Drones for effective perspective

Photo by Evan Krape

UD PCS drone program aids collision reconstructionist

Prior to enrolling in the foundational drone pilot training courses offered by the University of Delaware’s Division of Professional and Continuing Studies (UD PCS), Tavis Miller did not think there would be too much to learn about flying unmanned aerial systems (UAS). While his motivation to enroll might have been prompted by the need to earn a Federal Aviation Administration Part 107 remote pilot certificate, which is required to legally fly a drone for commercial use, he quickly realized how much he did not know.

“I went in thinking about how I often see kids flying drones and this can be fun to do,” said Miller. “The way they presented it showed me there is a lot more to it than I realized.”
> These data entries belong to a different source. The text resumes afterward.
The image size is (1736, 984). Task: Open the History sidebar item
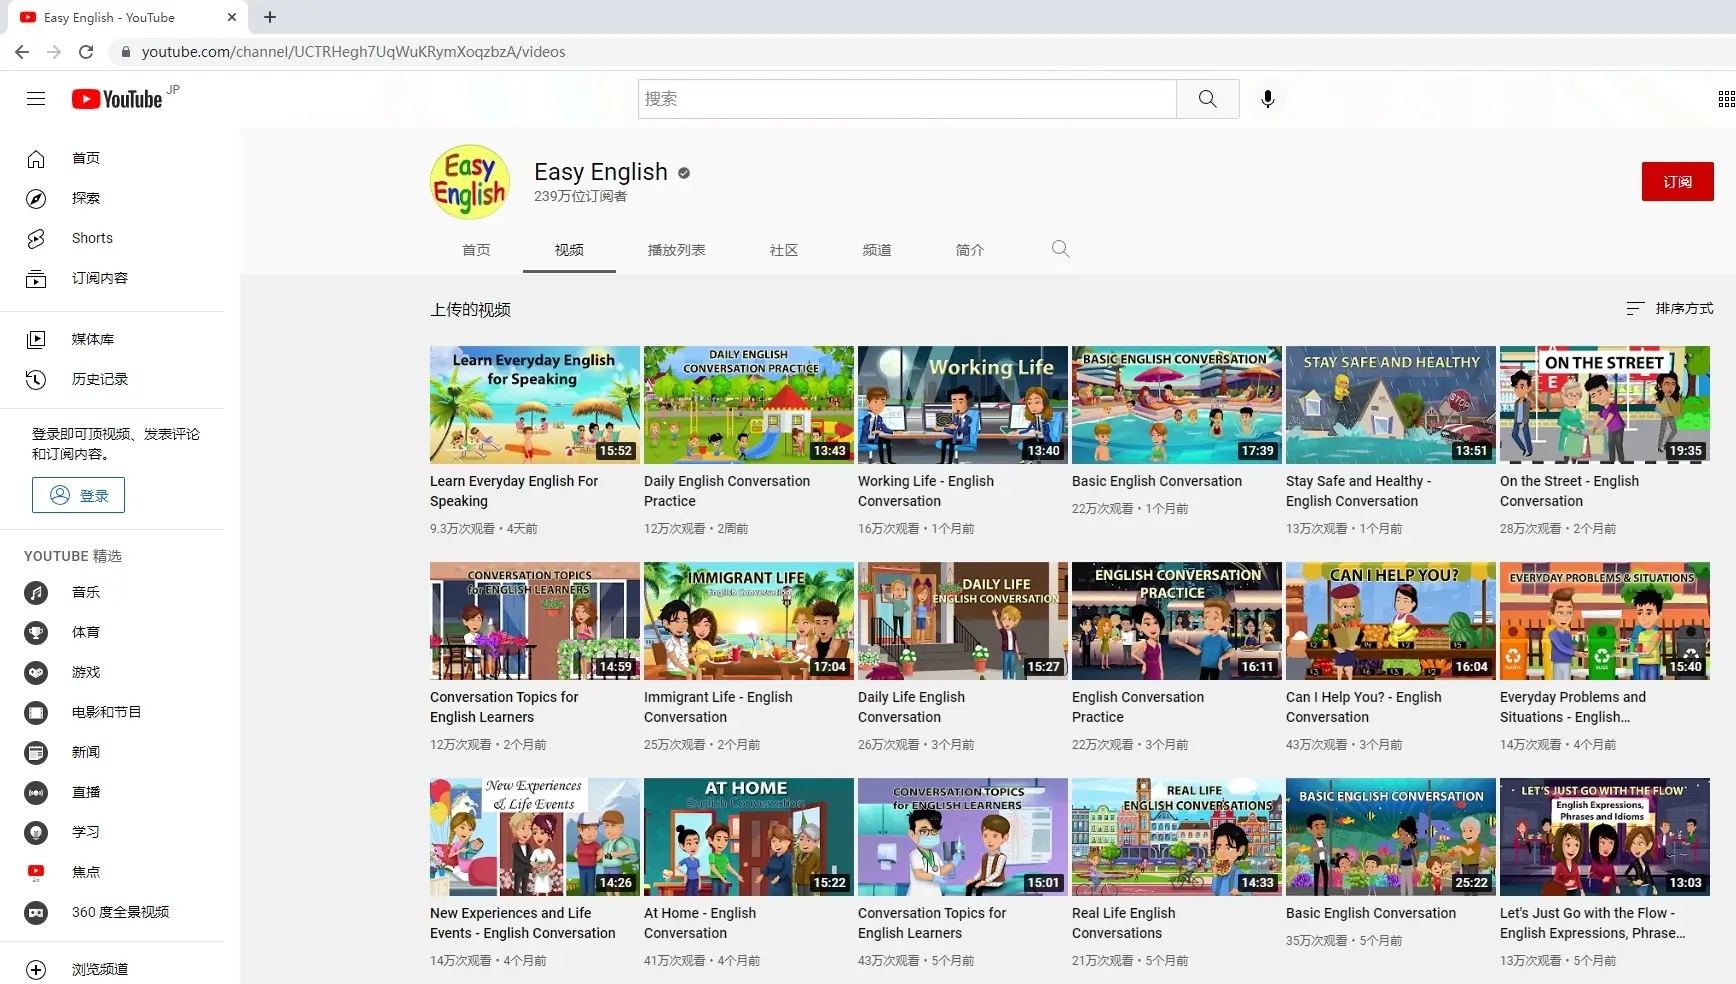(99, 379)
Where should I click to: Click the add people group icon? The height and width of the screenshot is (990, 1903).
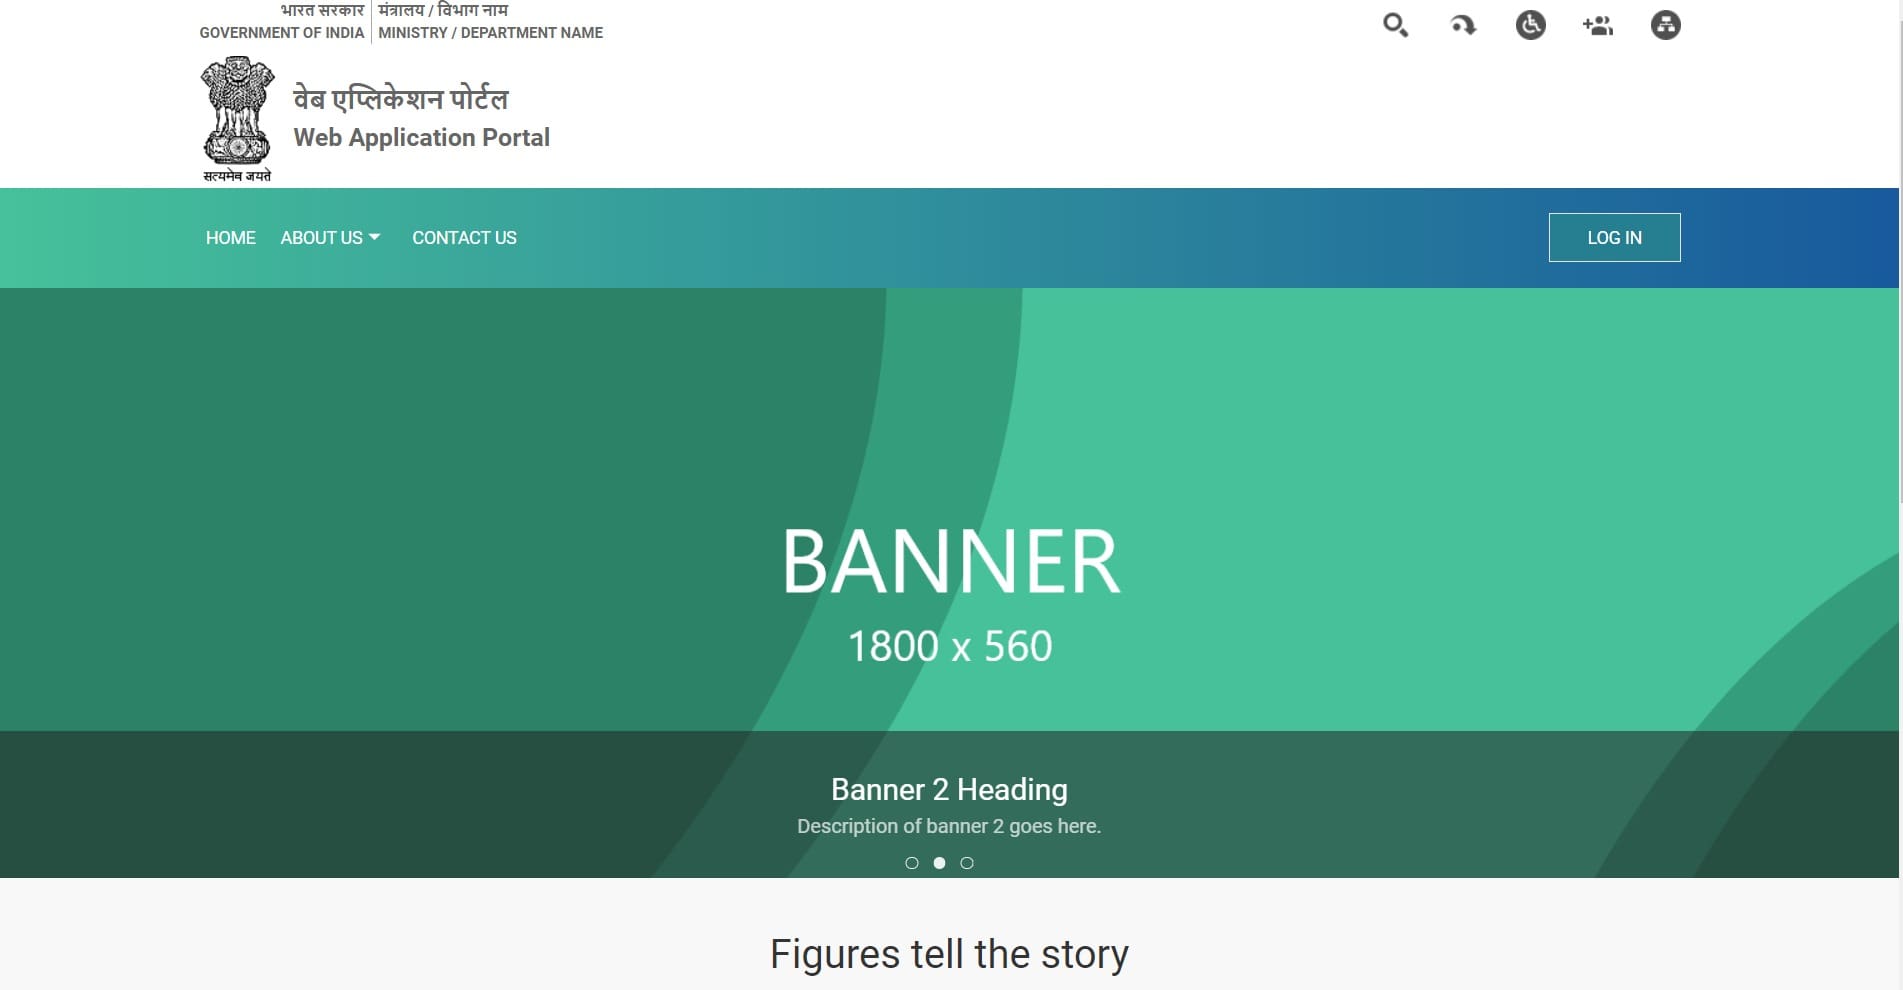click(x=1598, y=25)
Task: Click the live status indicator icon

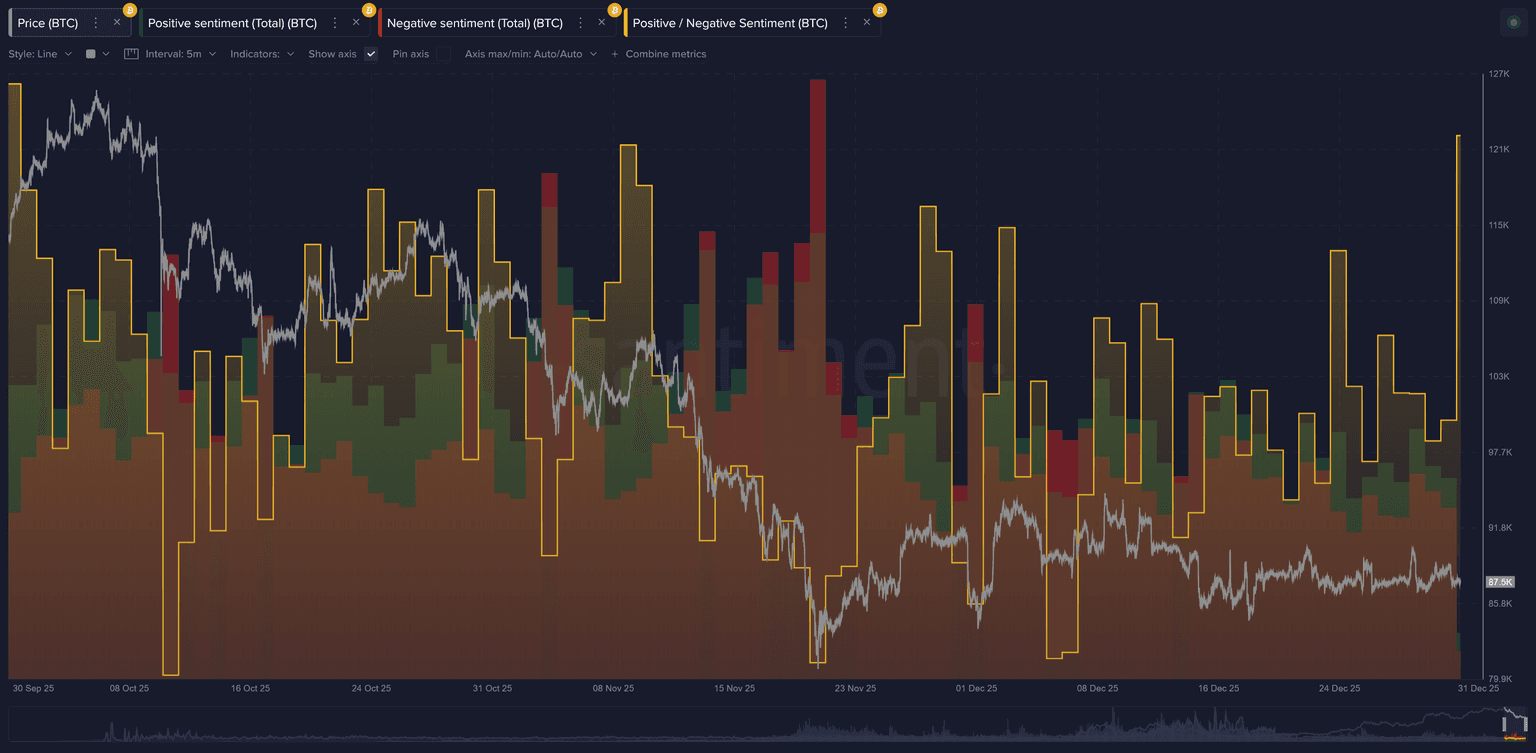Action: tap(1513, 23)
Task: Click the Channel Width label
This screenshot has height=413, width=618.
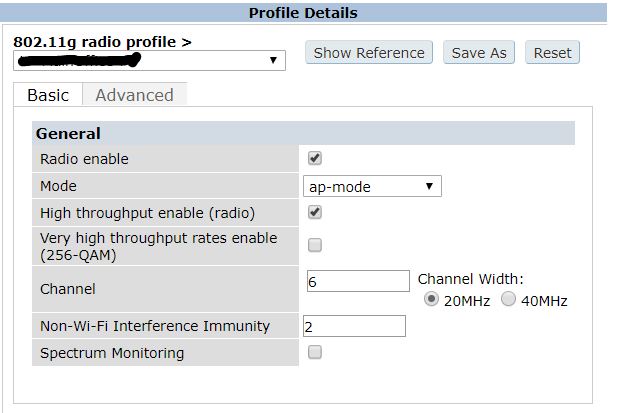Action: coord(470,279)
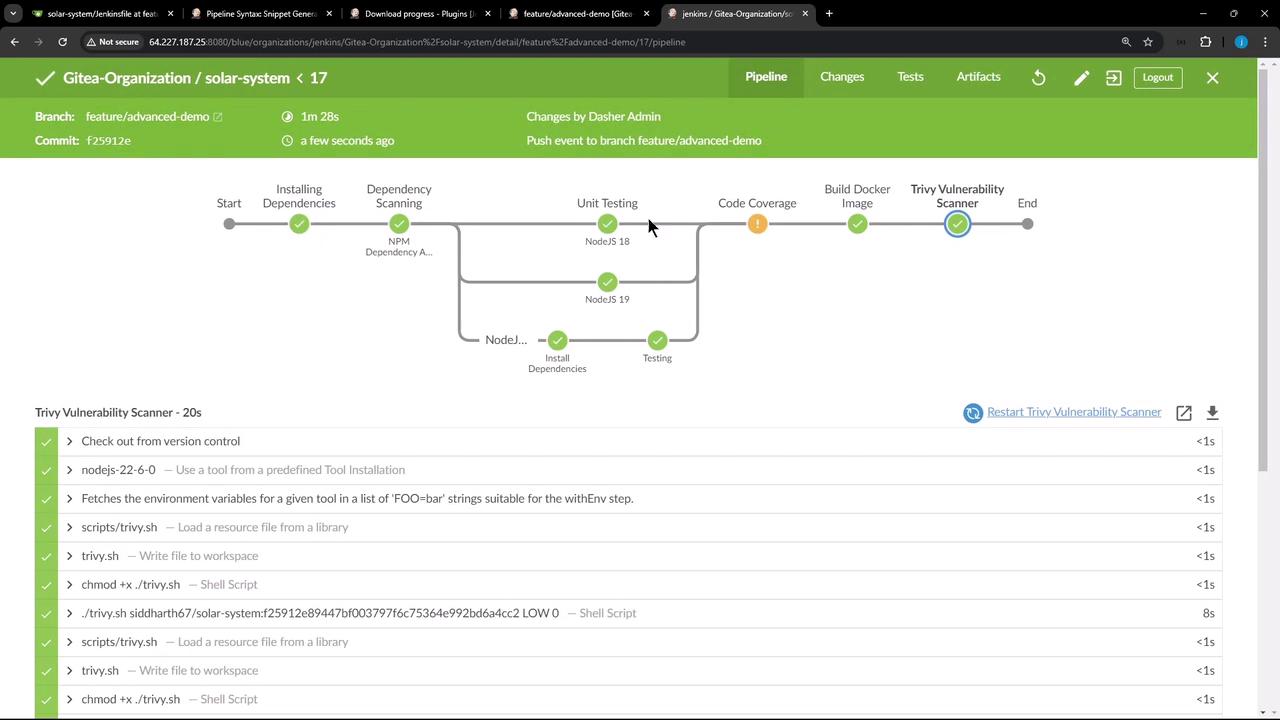The image size is (1280, 720).
Task: Click the rerun pipeline icon
Action: click(x=1038, y=78)
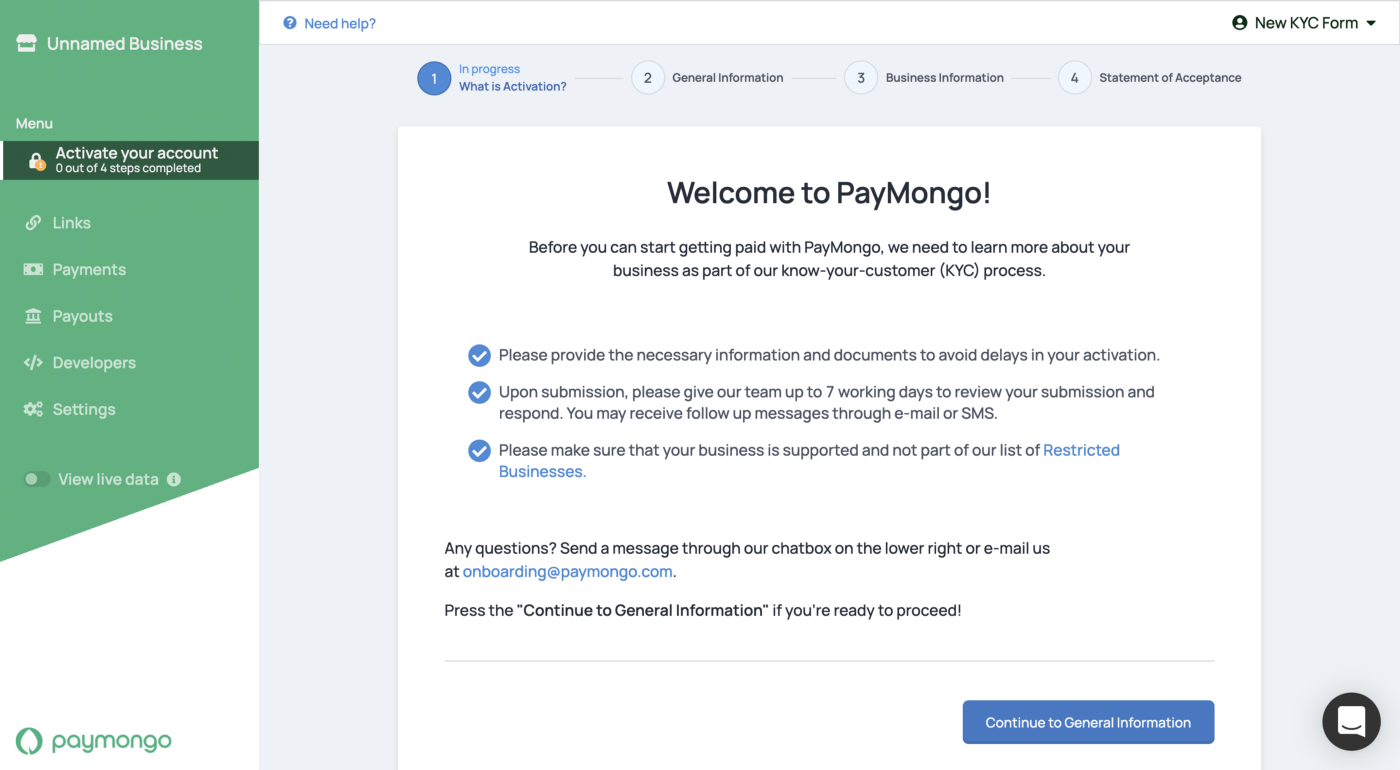Image resolution: width=1400 pixels, height=770 pixels.
Task: Click the Settings gears icon
Action: [33, 409]
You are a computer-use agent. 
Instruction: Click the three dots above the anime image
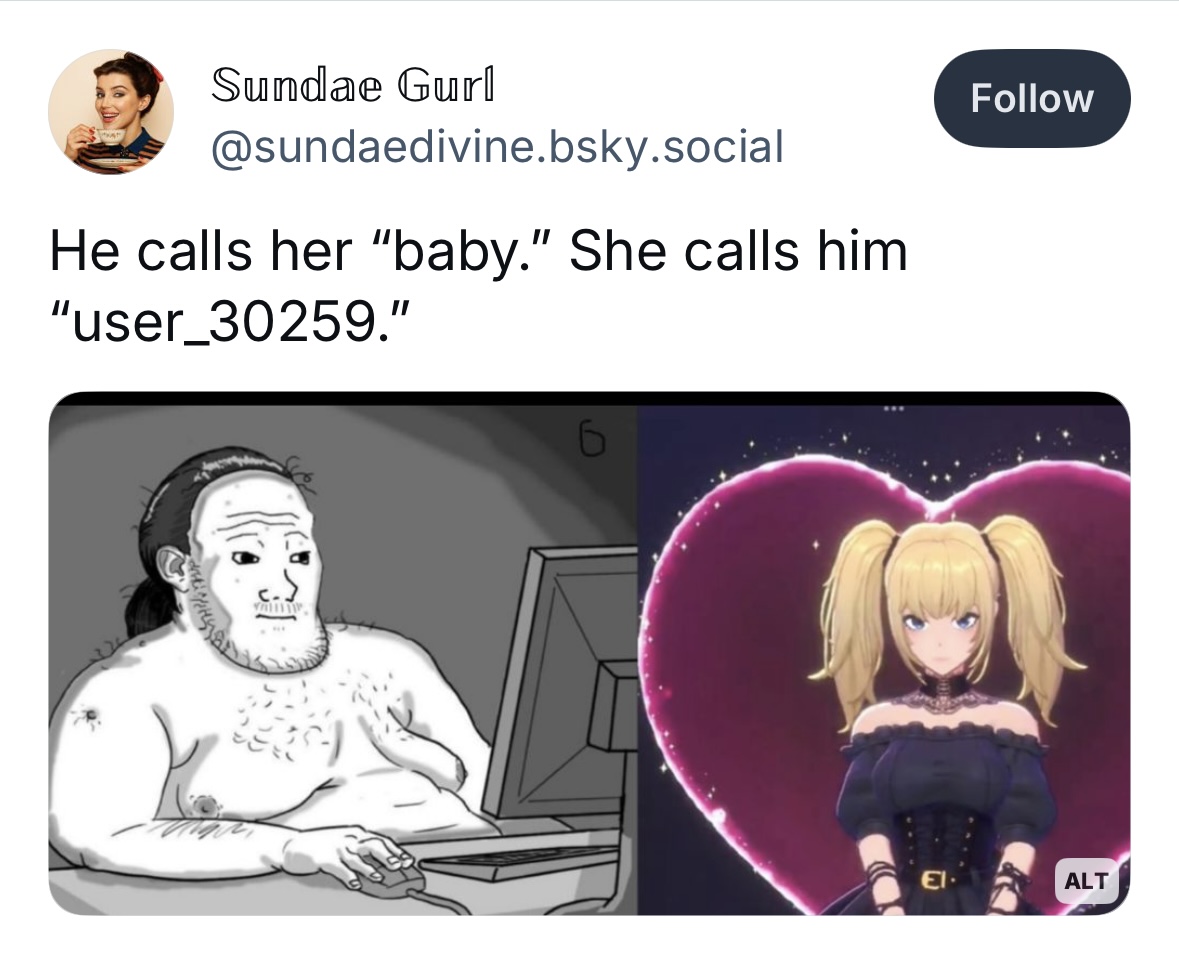point(893,409)
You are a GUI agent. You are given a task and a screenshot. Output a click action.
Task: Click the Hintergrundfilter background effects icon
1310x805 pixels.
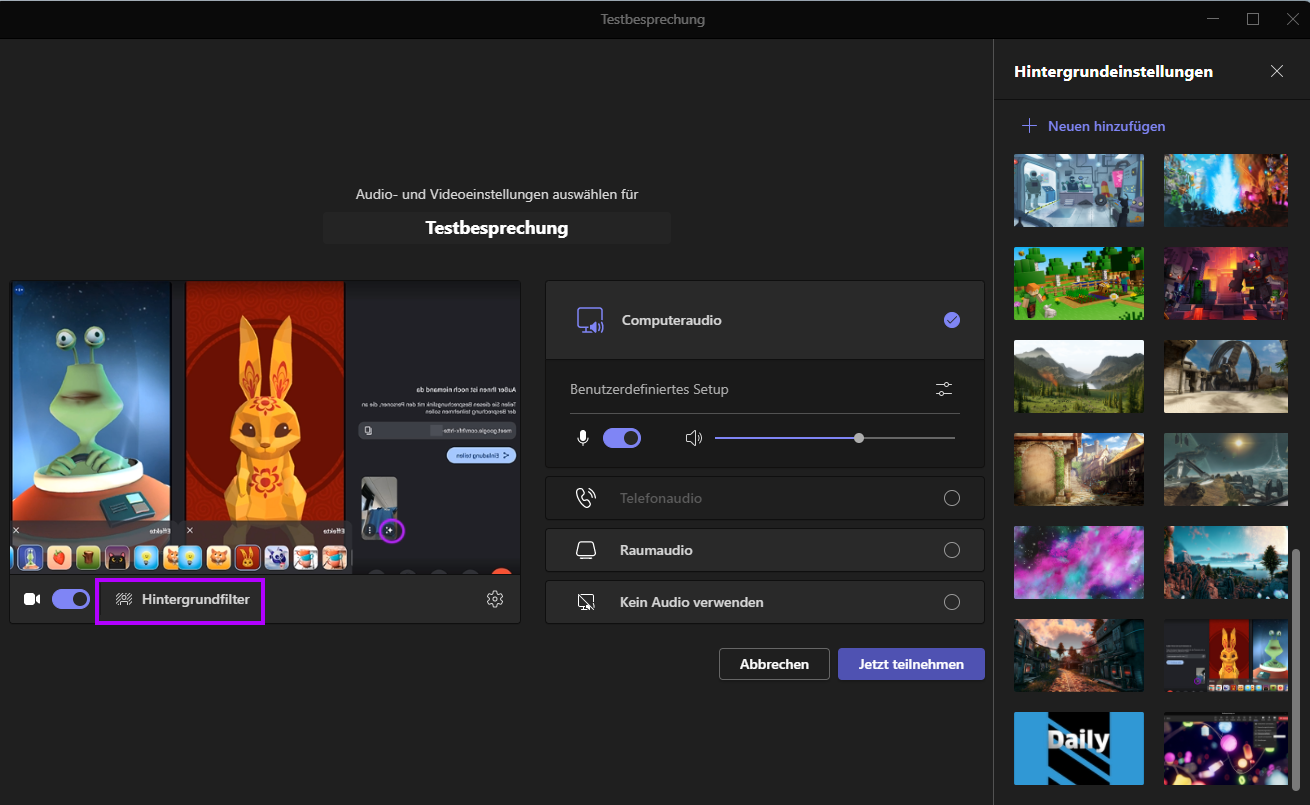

Miller, who is a collision reconstructionist with a municipal police agency in Delaware, wanted to learn how to fly a drone so he can get a different perspective of the accidents he needs to assess. While he does not expect it to solve the causes of collisions, the overhead view enables him to analyze the situation from another angle.

Tavis Miller is a graduate of the Professional and Continuing Studies “Professional Drone Pilot Training Academy” which teaches students about operating Unmanned Aerial Systems (UAS) commercially. Miller uses his drones as part of his job with the State of Delaware.  - (Evan Krape / University of Delaware)
Being more of a hands-on person than a classroom person, Tavis Miller appreciated the interactive format offered by the UD PCS Professional Drone Pilot Training Academy.

Miller’s first class, Ground School and FAA Part 107 Test Prep, provides comprehensive classroom training and prepares drone pilots for the FAA’s airman knowledge test, which must be passed to earn the FAA Part 107 remote pilot certificate.

“Because of all the material to grasp, I was really nervous going into the exam,” said Miller. “But then I saw that everything they taught us was on the test. They didn’t provide us with the actual questions, but all of the information was applicable.”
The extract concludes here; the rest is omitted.